Le Syndicat des travailleuses et travailleurs des Épiciers unis Metro-Richelieu–CSN déplore que Metro ait rejeté la contre-offre syndicale déposée aujourd’hui. Après avoir vu ses dernières propositions être rejetées à 95 % par les membres la semaine dernière, l’employeur persiste à faire la sourde oreille plutôt que de répondre aux revendications légitimes de celles et ceux qui assurent chaque jour le bon fonctionnement de ses opérations.
« Notre contre-offre d’aujourd’hui visait justement à rapprocher les parties. En la refusant aussi cavalièrement, Metro refuse une fois de plus de reconnaître la valeur de ses travailleuses et de ses travailleurs. Nous savons que Metro a les moyens de répondre à nos demandes financières. Depuis 2019, notre salaire a augmenté de 11 % alors que le chiffre d’affaires de Metro a augmenté de 28 %, leurs profits de 39 %, les dividendes versés aux actionnaires de plus de 56 % et le salaire de l’ancien PDG Éric LaFlèche, d’au moins 37 %. En agissant ainsi, il est le seul responsable de ce conflit qui s’éternise », affirme le président du syndicat, Matthieu Lafontaine.
Rappelons que les salarié-es sont en grève depuis maintenant 13 semaines pour obtenir une convention collective qui protège leur pouvoir d’achat. Alors que Metro continue d’engranger des profits importants, rien ne justifie son refus de faire les compromis nécessaires pour parvenir à une entente négociée.

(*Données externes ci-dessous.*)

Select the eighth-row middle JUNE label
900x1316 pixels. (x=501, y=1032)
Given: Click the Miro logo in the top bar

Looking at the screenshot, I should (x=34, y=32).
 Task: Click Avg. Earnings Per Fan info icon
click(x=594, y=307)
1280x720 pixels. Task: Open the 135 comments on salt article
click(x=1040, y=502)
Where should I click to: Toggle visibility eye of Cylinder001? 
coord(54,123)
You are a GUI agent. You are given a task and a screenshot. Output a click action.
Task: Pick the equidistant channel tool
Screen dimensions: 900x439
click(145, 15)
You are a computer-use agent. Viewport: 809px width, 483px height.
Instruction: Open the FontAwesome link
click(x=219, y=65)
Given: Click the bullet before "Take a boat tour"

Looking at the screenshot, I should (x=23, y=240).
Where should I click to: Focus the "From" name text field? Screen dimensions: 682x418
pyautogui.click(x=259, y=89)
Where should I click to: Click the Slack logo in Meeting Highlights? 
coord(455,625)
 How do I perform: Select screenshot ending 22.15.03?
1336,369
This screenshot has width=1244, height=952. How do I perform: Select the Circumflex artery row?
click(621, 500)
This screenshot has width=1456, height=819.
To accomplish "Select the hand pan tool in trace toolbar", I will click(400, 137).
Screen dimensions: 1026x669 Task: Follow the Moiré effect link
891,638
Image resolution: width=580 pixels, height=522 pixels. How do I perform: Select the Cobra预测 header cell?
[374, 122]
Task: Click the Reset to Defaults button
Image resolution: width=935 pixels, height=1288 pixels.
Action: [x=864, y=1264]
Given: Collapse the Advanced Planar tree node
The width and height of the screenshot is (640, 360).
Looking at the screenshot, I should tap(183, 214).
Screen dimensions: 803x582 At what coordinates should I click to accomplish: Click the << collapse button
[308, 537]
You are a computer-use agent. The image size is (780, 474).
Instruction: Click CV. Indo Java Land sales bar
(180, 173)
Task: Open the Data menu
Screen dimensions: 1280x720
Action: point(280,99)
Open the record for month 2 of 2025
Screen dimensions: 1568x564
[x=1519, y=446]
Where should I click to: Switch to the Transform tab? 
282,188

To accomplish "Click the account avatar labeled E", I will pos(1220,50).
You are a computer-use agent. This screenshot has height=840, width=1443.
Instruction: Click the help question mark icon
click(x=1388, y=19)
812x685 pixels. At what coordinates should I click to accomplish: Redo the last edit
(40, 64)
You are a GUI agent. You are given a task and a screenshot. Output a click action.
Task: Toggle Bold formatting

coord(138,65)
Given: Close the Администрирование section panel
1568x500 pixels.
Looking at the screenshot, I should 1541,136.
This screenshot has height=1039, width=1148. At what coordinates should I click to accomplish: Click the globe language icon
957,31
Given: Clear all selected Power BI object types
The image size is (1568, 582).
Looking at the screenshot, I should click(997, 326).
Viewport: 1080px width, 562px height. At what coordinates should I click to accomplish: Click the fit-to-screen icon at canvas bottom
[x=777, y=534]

Une plainte à l’endroit de Metro a d’ailleurs été déposée en mai auprès du Tribunal administratif du travail pour utilisation de briseurs de grève, entrave et ingérence dans les activités syndicales. La CSN et le syndicat représentant les 550 salarié-es du centre de distribution de Laval, du siège social et de l’entrepôt Mérite 1 reprochent à l’entreprise d’avoir eu recours à de nombreux briseurs de grève, en plus d’avoir recours à des agences de placement et autres sous-traitants, pour effectuer le travail de ses employé-es.
« Nous sommes toujours prêts à négocier sérieusement. La balle est dans le camp de Metro. Plus l’employeur s’entête, plus il prolonge inutilement un conflit qu’il a les moyens de régler », conclut M. Lafontaine.